> _DIRECTIONS FOR THIS TASK_:
Nothing past the line containing "Image resolution: width=1290" belongs in the output. Copy exactly every line of the data below from the first up to and including it.

> _ENTRIES SUPPLIED_:
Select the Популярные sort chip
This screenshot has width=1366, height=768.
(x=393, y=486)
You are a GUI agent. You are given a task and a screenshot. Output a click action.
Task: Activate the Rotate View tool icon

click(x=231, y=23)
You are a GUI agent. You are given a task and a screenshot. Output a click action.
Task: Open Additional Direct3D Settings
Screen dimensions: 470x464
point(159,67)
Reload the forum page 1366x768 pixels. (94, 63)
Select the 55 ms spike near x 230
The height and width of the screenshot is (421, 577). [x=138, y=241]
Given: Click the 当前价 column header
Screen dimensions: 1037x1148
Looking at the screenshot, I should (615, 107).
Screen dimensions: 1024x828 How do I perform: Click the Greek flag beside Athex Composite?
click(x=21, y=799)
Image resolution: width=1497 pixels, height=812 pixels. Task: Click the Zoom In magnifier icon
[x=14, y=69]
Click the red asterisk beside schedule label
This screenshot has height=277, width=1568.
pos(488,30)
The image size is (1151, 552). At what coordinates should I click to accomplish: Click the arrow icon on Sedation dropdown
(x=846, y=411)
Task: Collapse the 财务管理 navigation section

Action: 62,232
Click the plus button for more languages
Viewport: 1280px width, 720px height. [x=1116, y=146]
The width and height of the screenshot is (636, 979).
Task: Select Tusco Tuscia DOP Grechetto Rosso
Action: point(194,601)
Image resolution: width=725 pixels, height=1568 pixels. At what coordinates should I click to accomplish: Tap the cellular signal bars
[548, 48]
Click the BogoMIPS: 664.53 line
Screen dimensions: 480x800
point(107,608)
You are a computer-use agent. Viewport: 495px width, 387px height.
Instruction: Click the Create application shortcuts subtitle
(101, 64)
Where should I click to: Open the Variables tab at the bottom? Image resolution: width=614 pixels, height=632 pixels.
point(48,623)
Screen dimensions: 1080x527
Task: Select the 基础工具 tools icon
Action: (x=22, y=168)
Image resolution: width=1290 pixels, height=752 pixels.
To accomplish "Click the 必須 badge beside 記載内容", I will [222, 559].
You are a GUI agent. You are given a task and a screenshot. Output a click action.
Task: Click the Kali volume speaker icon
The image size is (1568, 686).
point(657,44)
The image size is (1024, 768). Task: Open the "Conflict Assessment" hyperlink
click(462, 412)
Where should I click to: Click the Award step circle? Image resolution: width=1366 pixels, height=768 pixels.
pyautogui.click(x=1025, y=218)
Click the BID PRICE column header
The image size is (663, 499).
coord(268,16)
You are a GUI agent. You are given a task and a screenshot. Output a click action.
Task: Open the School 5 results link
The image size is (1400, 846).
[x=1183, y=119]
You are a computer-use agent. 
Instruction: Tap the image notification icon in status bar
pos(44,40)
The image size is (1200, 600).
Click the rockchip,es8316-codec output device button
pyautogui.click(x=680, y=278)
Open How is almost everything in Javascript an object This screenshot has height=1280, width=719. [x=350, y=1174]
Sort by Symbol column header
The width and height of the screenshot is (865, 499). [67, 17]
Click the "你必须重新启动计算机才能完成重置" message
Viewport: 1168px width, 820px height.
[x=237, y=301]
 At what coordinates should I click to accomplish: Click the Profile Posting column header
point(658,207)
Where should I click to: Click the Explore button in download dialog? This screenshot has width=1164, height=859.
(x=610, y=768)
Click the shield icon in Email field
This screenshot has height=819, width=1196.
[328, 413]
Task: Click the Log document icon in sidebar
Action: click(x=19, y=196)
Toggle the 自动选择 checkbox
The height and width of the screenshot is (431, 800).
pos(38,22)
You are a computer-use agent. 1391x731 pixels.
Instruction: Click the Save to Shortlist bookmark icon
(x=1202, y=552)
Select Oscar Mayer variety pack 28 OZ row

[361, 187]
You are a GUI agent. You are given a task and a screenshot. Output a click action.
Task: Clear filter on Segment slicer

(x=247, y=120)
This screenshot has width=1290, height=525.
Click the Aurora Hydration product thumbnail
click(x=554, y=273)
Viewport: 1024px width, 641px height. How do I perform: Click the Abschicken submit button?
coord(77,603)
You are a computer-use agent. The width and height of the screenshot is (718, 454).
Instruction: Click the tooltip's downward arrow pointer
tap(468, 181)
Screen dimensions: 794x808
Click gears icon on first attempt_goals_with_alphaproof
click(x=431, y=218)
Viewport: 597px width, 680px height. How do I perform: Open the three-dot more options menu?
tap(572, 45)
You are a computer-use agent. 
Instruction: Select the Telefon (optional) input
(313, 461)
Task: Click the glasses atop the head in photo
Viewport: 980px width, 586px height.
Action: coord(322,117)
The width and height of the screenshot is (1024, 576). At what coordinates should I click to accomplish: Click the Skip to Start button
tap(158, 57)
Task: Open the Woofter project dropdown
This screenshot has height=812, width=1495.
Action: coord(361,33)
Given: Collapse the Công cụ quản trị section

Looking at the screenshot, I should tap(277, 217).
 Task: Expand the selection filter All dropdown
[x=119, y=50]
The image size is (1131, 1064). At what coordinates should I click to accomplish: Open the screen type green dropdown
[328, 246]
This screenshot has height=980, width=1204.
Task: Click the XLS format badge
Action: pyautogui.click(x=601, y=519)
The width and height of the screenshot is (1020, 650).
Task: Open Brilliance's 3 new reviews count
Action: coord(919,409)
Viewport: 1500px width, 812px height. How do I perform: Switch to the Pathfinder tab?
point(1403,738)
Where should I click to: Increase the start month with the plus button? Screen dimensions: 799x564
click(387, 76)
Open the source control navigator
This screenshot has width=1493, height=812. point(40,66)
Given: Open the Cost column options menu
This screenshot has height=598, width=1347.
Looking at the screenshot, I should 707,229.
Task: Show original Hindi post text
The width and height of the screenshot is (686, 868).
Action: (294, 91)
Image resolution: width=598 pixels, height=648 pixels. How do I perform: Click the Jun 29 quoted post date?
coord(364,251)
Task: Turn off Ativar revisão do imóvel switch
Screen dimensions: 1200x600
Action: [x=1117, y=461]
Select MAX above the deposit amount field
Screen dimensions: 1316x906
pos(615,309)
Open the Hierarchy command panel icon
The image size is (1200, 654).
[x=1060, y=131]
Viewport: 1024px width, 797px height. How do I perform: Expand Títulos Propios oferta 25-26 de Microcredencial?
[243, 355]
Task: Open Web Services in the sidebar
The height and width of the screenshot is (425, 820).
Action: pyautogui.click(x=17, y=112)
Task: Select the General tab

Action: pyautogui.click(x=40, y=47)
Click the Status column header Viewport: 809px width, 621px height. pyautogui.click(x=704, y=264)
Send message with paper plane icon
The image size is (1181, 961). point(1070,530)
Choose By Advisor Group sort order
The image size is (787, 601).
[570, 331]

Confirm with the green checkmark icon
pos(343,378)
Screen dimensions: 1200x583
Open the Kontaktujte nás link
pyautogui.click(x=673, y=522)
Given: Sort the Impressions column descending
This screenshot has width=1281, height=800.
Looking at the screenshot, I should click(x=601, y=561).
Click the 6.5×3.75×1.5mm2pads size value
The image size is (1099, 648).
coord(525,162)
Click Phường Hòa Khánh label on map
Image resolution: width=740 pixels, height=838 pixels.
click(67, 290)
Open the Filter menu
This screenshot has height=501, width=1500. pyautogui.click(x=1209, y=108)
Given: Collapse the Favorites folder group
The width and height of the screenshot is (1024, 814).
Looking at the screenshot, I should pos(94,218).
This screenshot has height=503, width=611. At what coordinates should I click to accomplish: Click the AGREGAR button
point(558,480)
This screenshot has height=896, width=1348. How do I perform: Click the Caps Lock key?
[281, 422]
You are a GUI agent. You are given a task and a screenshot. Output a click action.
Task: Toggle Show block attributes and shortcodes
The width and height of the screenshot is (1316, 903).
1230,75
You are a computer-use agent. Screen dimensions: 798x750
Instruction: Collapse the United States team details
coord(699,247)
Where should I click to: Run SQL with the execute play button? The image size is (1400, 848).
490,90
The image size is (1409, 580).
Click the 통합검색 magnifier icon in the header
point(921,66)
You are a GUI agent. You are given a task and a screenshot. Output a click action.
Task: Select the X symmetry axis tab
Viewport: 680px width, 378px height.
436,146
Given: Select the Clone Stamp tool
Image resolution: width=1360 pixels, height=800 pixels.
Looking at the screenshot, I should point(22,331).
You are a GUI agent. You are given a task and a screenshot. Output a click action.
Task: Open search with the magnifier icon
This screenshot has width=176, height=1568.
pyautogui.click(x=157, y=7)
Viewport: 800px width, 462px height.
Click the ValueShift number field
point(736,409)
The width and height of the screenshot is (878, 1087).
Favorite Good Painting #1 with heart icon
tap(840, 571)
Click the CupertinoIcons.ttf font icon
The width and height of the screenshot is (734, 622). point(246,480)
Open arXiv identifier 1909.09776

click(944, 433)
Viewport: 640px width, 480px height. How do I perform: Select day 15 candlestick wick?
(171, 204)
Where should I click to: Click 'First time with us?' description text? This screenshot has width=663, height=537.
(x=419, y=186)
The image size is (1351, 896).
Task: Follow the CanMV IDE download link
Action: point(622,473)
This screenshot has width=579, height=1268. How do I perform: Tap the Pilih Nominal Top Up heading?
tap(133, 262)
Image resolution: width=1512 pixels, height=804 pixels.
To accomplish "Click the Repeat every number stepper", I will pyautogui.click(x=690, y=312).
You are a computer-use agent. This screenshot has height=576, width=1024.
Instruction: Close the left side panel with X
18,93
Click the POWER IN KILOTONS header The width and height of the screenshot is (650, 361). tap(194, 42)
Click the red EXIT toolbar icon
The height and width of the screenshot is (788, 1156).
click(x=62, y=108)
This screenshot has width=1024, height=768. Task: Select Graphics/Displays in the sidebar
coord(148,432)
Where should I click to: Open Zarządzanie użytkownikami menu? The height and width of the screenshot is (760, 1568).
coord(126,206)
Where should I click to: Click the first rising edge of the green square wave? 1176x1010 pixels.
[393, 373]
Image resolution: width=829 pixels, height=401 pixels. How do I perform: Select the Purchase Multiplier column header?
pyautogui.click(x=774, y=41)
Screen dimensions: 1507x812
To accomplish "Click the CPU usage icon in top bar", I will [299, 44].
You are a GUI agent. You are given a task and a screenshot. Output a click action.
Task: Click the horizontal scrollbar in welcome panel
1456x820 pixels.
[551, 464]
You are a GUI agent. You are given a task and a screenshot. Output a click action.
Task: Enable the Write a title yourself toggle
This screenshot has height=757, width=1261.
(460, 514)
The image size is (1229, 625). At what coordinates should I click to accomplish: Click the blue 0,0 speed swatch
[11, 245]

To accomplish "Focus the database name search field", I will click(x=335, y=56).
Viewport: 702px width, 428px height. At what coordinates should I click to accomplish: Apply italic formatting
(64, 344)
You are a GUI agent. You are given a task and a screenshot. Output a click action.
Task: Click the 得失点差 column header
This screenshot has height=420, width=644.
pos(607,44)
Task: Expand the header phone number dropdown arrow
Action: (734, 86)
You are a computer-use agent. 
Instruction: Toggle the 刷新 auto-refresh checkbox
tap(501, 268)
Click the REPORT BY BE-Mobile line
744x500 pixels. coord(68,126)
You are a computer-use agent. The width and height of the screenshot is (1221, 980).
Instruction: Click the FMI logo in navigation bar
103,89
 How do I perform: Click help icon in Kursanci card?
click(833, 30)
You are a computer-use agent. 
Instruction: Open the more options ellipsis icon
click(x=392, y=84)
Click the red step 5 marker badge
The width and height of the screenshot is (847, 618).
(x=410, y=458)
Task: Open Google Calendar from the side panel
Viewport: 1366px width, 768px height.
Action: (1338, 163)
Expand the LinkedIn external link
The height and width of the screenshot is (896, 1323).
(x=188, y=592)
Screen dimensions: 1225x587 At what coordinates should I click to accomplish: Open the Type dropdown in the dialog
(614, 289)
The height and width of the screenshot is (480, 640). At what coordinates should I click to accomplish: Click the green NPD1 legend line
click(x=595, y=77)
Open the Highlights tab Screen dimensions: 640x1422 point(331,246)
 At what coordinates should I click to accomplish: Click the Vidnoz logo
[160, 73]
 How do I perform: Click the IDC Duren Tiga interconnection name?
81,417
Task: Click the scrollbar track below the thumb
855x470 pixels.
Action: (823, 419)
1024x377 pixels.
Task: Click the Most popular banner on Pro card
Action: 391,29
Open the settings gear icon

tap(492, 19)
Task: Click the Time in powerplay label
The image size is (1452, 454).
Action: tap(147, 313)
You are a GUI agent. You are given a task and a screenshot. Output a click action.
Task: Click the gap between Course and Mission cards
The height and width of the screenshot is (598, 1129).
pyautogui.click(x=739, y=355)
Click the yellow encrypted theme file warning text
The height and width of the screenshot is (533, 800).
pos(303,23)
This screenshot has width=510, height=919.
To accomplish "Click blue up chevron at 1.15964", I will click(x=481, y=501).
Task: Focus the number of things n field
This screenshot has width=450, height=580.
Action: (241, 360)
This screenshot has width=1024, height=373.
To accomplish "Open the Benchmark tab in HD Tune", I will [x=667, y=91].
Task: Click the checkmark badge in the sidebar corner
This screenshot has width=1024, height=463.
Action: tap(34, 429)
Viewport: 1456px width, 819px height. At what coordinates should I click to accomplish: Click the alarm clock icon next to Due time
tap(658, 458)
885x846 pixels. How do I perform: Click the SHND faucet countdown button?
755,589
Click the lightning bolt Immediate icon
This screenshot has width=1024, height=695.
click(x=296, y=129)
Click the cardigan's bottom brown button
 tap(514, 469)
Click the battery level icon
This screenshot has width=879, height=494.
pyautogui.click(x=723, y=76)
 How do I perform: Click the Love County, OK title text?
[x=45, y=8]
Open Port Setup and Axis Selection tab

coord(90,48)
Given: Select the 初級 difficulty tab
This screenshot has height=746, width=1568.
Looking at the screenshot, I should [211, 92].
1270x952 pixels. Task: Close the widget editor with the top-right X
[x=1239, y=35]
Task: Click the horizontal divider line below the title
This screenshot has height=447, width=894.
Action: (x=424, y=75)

> _EXERCISE ANSWER_:
Select the Популярные sort chip
This screenshot has width=1366, height=768.
(x=393, y=486)
You are a GUI agent. You are given a task and a screenshot. Output a click action.
Task: Activate the Rotate View tool icon

click(x=231, y=23)
You are a GUI agent. You are given a task and a screenshot. Output a click action.
Task: Open Additional Direct3D Settings
Screen dimensions: 470x464
point(159,67)
Reload the forum page 1366x768 pixels. (94, 63)
Select the 55 ms spike near x 230
The height and width of the screenshot is (421, 577). [x=138, y=241]
Given: Click the 当前价 column header
Screen dimensions: 1037x1148
Looking at the screenshot, I should (615, 107).
Screen dimensions: 1024x828 How do I perform: Click the Greek flag beside Athex Composite?
click(x=21, y=799)
Image resolution: width=1497 pixels, height=812 pixels. Task: Click the Zoom In magnifier icon
[x=14, y=69]
Click the red asterisk beside schedule label
This screenshot has height=277, width=1568.
pos(488,30)
The image size is (1151, 552). At what coordinates should I click to accomplish: Click the arrow icon on Sedation dropdown
(x=846, y=411)
Task: Collapse the 财务管理 navigation section

Action: 62,232
Click the plus button for more languages
Viewport: 1280px width, 720px height. [x=1116, y=146]
The width and height of the screenshot is (636, 979).
Task: Select Tusco Tuscia DOP Grechetto Rosso
Action: point(194,601)
Image resolution: width=725 pixels, height=1568 pixels. At what coordinates should I click to accomplish: Tap the cellular signal bars
[548, 48]
Click the BogoMIPS: 664.53 line
Screen dimensions: 480x800
point(107,608)
You are a computer-use agent. Viewport: 495px width, 387px height.
Instruction: Click the Create application shortcuts subtitle
(101, 64)
Where should I click to: Open the Variables tab at the bottom? Image resolution: width=614 pixels, height=632 pixels.
point(48,623)
Screen dimensions: 1080x527
Task: Select the 基础工具 tools icon
Action: (x=22, y=168)
Image resolution: width=1290 pixels, height=752 pixels.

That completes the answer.